I probably could have skipped over Siegel and Shuster’s Superman story in this issue.  It’s not bad, it’s just sort of bland.  Superman saves a gambler from killing himself.  He talks to George Taylor about it, and is given permission to do a story for the Daily Star on the evils of gambling.


In reality, what this means is that Superman puts on his costume and terrorizes gamblers and bookies, and smashes up gambling parlours.


Pep Morgan impressed Mr. Smith with his previous outing, catching the murderous thieves that had been plaguing his business.  So in this issue, by Guardineer, he appoints Pep to be the bodyguard for his daughter, who is being threatened.


Pep moves into their mansion to keep an eye on her, which is a good idea, as the butler is part of the scheme.


Pep catches the bad guys, and sails off with Mr. Smith and his daughter in their yacht.  Things are definitely looking up for the lad!


Bob Kane concludes Clip Carson’s first adventure in this issue.  Cheops wants to take control of an Arab army that is planning to attack the city.  The politics in this story are important, but unclear.  Likely, they would not have been at the time, when it was current events.  I would think that the government forces, which the Arabs oppose, would be the British.


Cheops turns out to be one of their associates, Sergeant Beatty.  He was trying to get the treasure to fund his attacks against the government.


Clip literally throws Beatty to the Arabs, who are happy to kill him.  Maybe they can figure out which side they, and the “government” are on.  I sure can’t.


Zatara has an alien adventure in this story, courtesy of Fred Guardineer.


A Saturnian comes to Earth as an advance scout before an intended invasion.  Zatara rides his transport beam back to the planet.  The Saturnians look astoundingly like the Martian Manhunter, even down to the crossed suspenders.  Yet there was well over a decade between this story and that character’s introduction.

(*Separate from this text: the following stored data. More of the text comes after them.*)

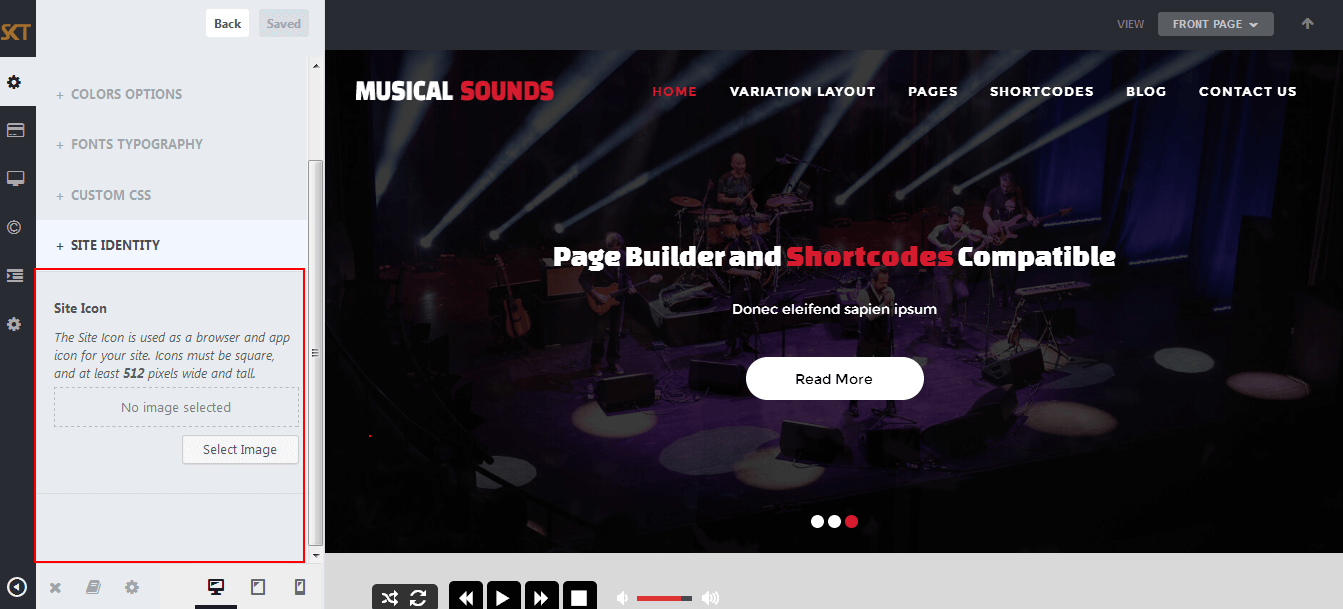Viewport: 1343px width, 609px height.
Task: Click the play button in audio player
Action: [503, 597]
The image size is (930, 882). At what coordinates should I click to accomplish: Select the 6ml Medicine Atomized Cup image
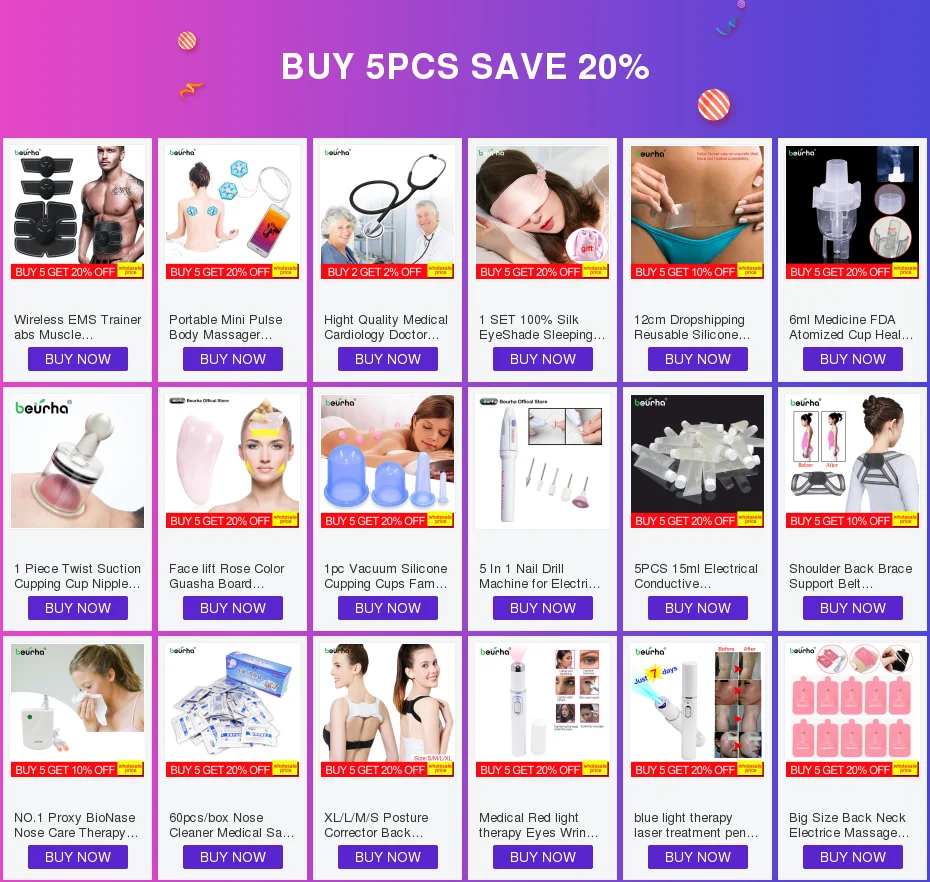(852, 212)
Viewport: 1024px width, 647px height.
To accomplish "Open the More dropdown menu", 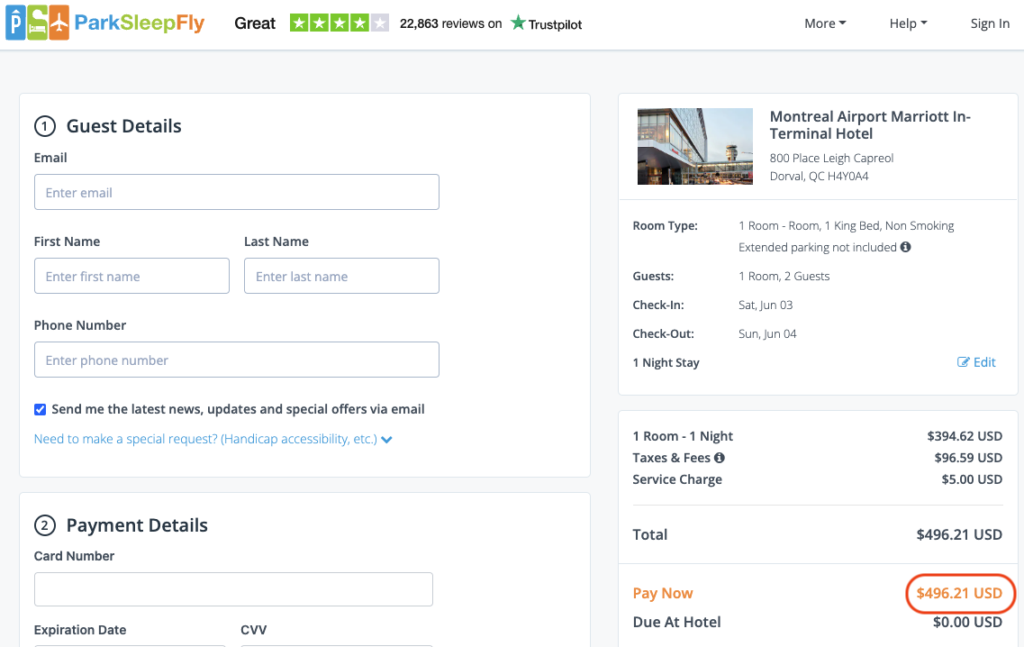I will pyautogui.click(x=825, y=24).
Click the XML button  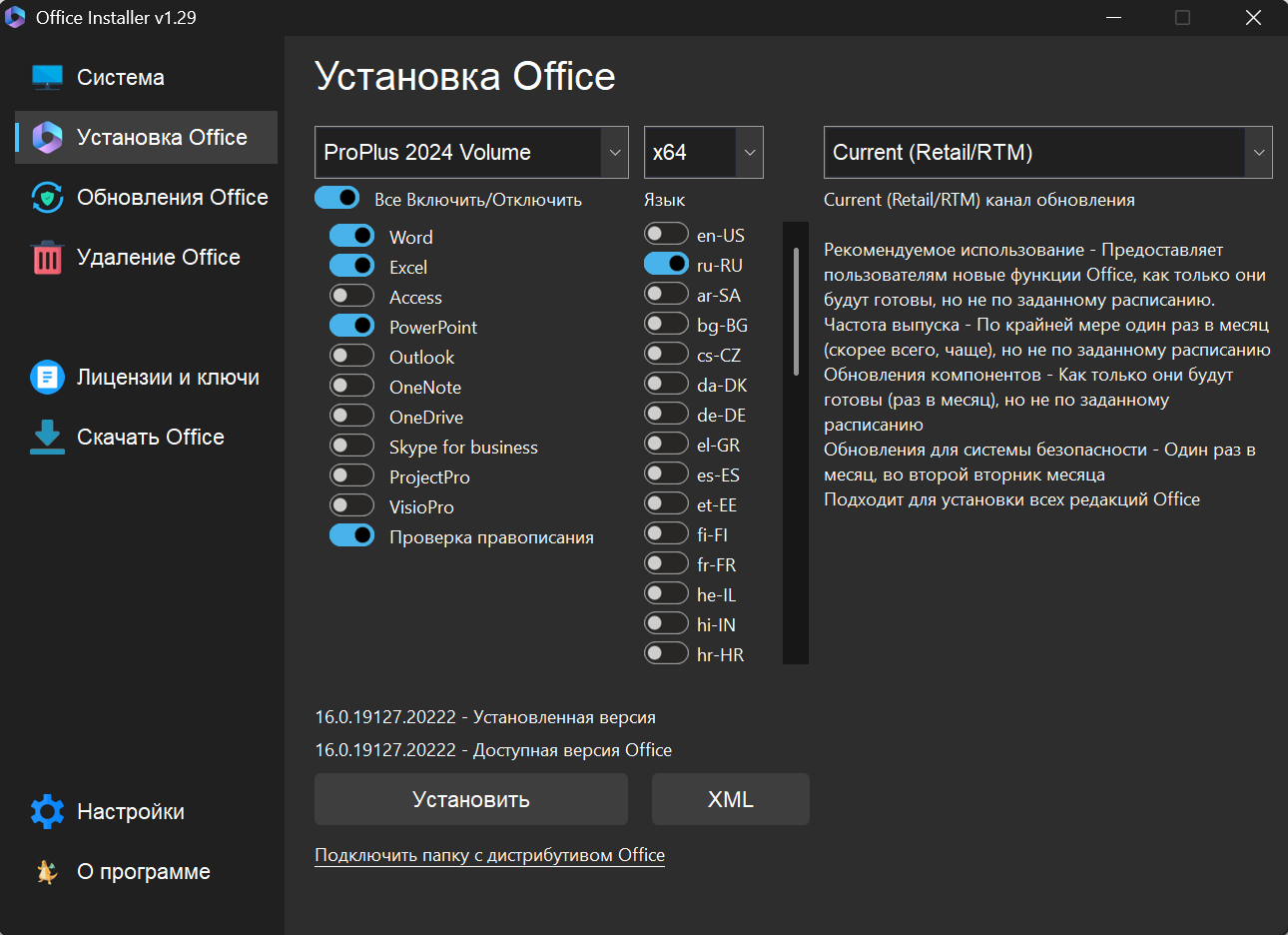pyautogui.click(x=730, y=799)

Zatara uses his powers to make the Satrurnians, and their cities, invisible, to torment them.  He shows them visions of what their world could become, if they focus on that instead of invading Earth, and also appears to make Earth grow a giant arm, capable of destroying planets.  The Saturnians, as they might, figure that everyone on Earth is as powerful as Zatara, and call off their invasion.